Żukowska reaguje ws. Brauna. "Nie ma na to miejsca"
Dziennikarz Łukasz Jankowski przerwał rozmowę z europosłem Grzegorzem Braunem. Lider Konfederacji Korony Polskiej powiedział, że "mord rytualny to fakt, a dajmy na to Auschwitz z komorami gazowymi to niestety fake". Wywiad na antenie Radia Wnet był przeprowadzany za pomocą łączenia telefonicznego. Polityk przebywa bowiem w piątek w Jedwabnem, gdzie trwają uroczystości związane ze zbrodnią w Jedwabnem, do której doszło 10 lipca 1941 roku.

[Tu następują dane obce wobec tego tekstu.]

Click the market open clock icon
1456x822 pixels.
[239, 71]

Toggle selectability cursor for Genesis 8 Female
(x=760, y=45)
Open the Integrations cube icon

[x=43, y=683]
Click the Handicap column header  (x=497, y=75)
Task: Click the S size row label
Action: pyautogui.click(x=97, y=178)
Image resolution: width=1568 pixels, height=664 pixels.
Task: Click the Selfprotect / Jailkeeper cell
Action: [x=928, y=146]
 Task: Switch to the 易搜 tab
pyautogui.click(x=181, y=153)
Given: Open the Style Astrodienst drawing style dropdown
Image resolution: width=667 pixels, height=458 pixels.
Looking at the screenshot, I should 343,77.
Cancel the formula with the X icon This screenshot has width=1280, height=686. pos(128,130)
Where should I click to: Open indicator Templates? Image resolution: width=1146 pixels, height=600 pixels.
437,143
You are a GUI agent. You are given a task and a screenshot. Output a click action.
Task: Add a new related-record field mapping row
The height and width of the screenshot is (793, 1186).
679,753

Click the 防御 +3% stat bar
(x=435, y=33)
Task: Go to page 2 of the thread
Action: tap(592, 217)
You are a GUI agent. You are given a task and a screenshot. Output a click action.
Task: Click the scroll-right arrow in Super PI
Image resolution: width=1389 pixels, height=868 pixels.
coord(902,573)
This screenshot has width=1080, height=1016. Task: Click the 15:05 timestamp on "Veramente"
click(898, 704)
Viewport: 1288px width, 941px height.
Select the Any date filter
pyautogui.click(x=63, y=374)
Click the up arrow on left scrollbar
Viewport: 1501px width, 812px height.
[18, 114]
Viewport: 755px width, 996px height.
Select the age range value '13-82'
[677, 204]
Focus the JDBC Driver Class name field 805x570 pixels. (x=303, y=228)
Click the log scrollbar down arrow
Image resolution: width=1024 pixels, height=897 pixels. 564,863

W dalszej części wywiadu padły słowa, które skłoniły prowadzącego rozmowę do zaprzestania konwersacji.
– Kiedy trzeba rzucać kamieniem i rytualnie rozdzierać straty i upominać o kłamstwa Talmudu, Haggady, Holokaustu, to mnie jako niegodnego potępia blisko 120 organizacji żydowskich. Kto by pomyślał, że aż tyle? Ale oni wszyscy razem, solidarnie, B’nai B’rith, Polin i inne organizacje, które przedstawiają się jako żydowskie, potępiają tych, którzy mówią prawdę. Że mord rytualny to fakt, a dajmy na to Auschwitz z komorami gazowymi to niestety fake. I kto o tym mówi, ten zostaje oskarżany o straszne rzeczy, odsądzany od czci i wiary – twierdził Braun.
Redaktor Łukasz Jankowski odpowiedział, że był w Auschwitz-Birkenau i trudno mu uznać, by zobaczył coś nieprawdziwego.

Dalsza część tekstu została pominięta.